═════ Dataset records

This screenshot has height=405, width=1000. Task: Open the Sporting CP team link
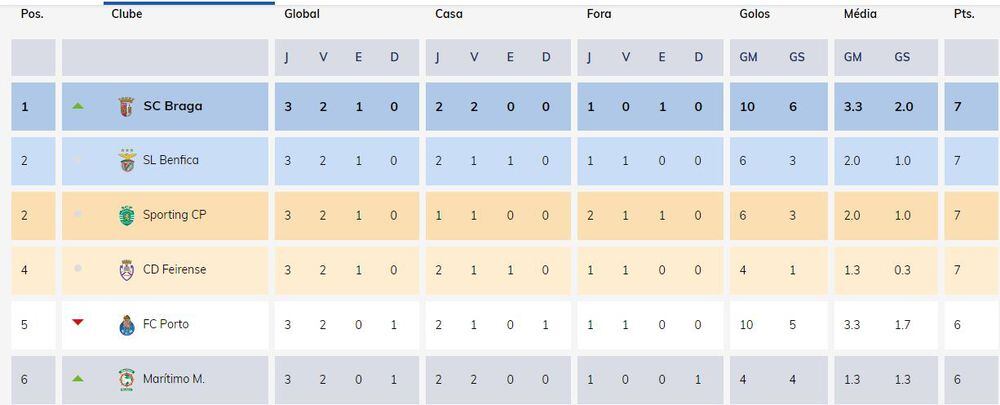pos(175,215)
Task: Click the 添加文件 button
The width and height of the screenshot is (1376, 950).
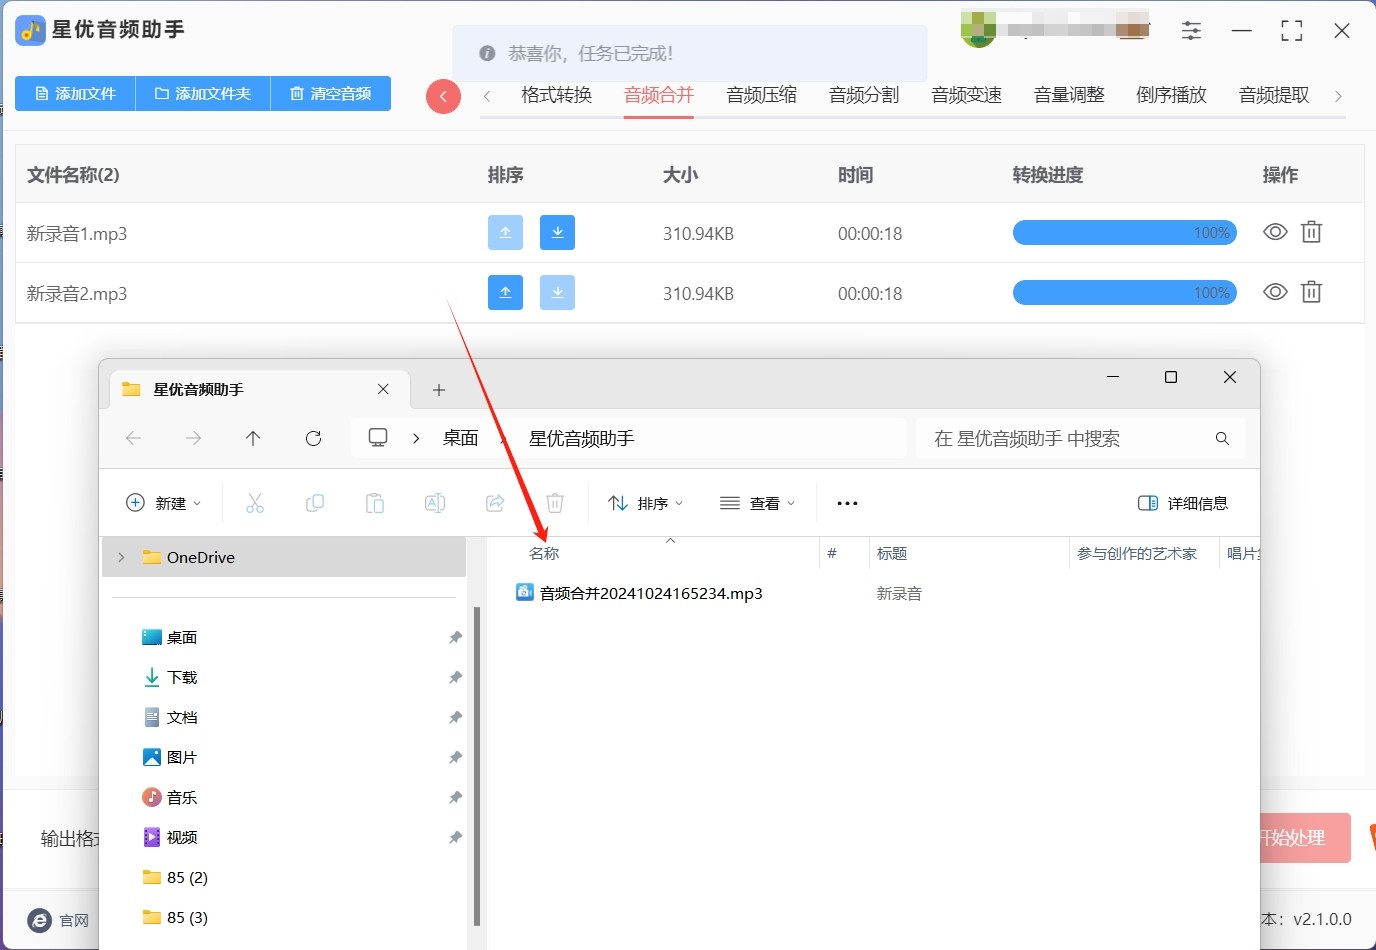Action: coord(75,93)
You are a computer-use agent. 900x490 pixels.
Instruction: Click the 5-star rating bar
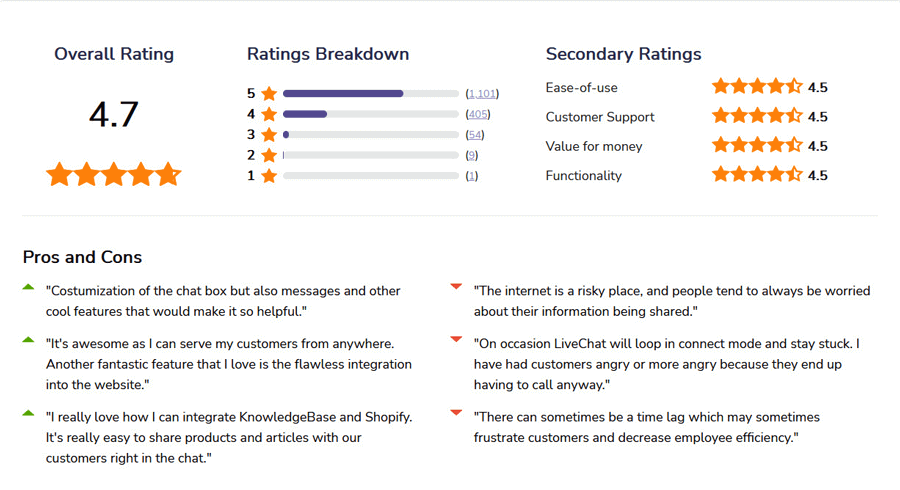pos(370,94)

══════════
═════ Dataset records

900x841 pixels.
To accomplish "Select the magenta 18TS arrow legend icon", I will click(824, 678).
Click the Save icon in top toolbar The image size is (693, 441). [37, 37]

══════════
═════ Dataset records

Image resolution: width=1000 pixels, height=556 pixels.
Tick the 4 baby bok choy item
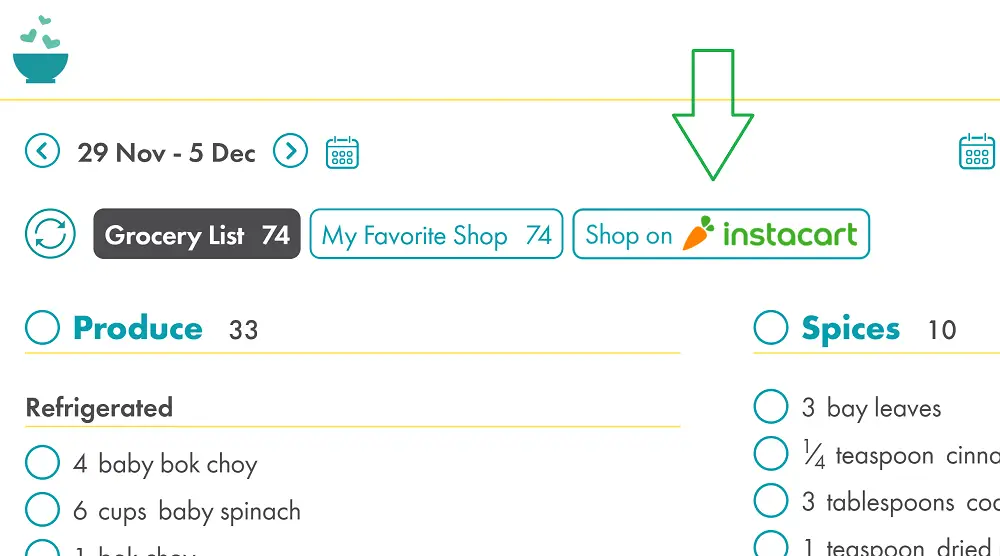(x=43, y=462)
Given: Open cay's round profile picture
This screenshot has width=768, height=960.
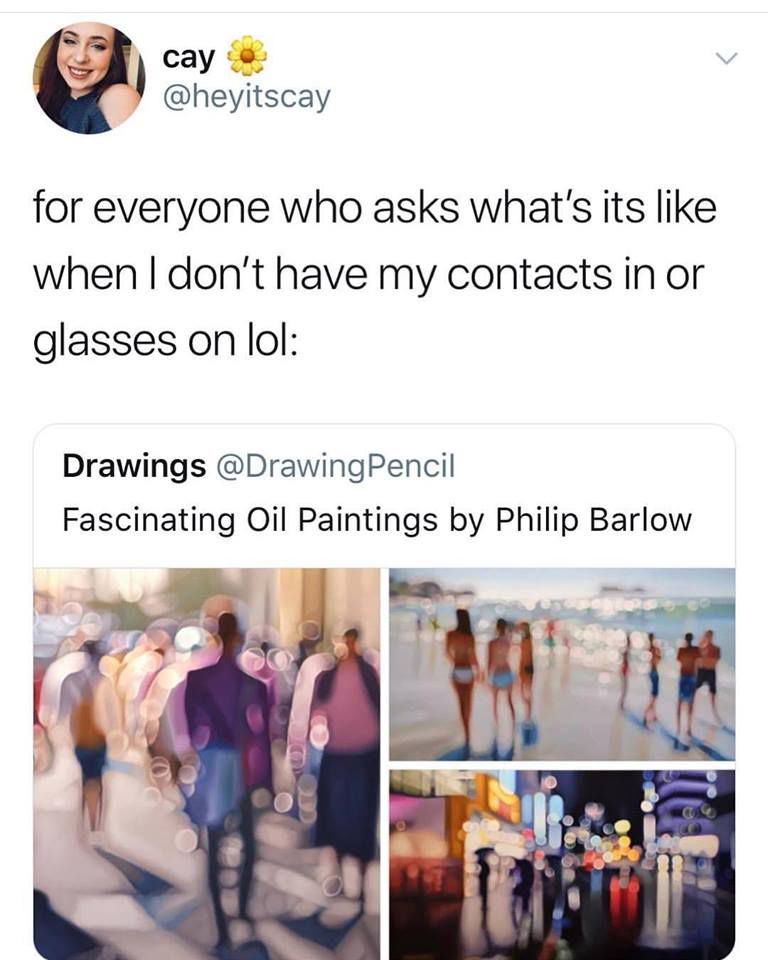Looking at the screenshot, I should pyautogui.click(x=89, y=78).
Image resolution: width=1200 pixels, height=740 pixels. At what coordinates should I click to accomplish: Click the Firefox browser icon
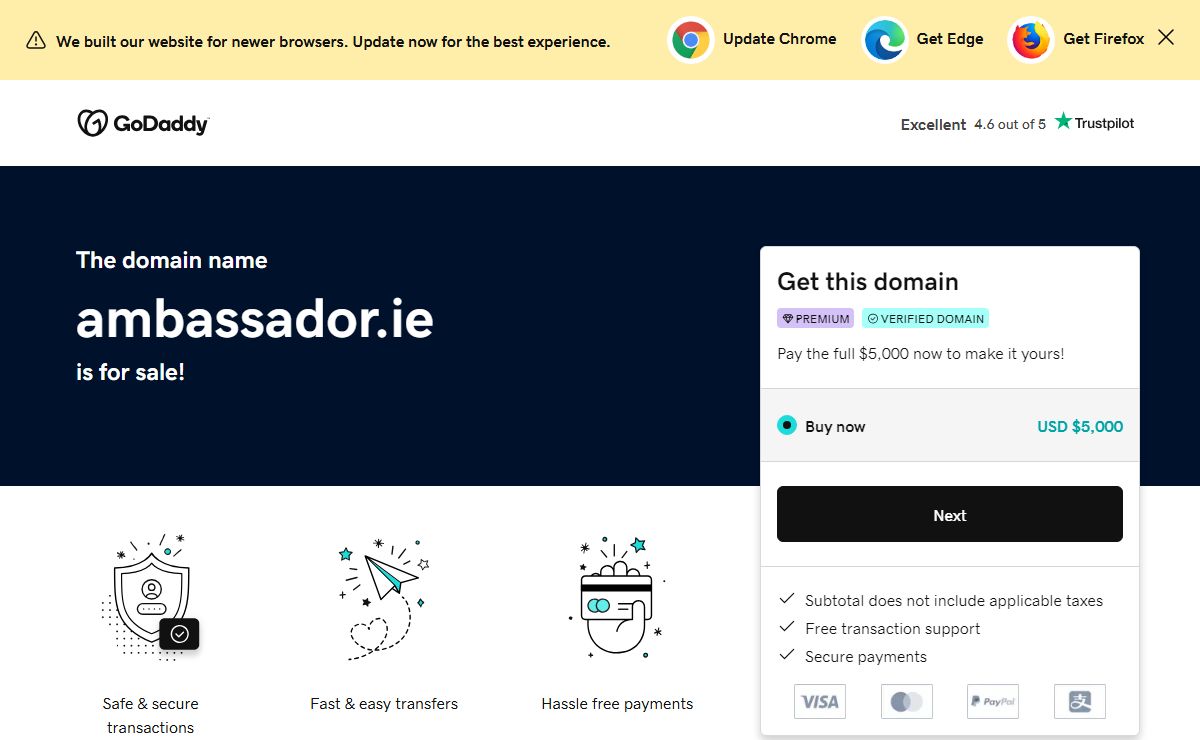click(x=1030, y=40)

══════════

- _Task brief_
Once the line with "This screenshot has height=405, width=1000." has been found above, output that line and every later line exactly, stopping after the line with "You are a computer-use agent. 900x490 pixels.", and omit the pictures.

- _Exercise result_
This screenshot has height=405, width=1000. Task: Open the Sporting CP team link
pos(175,215)
Task: Click the 添加文件 button
The width and height of the screenshot is (1376, 950).
Action: coord(75,93)
You are a computer-use agent. 900x490 pixels.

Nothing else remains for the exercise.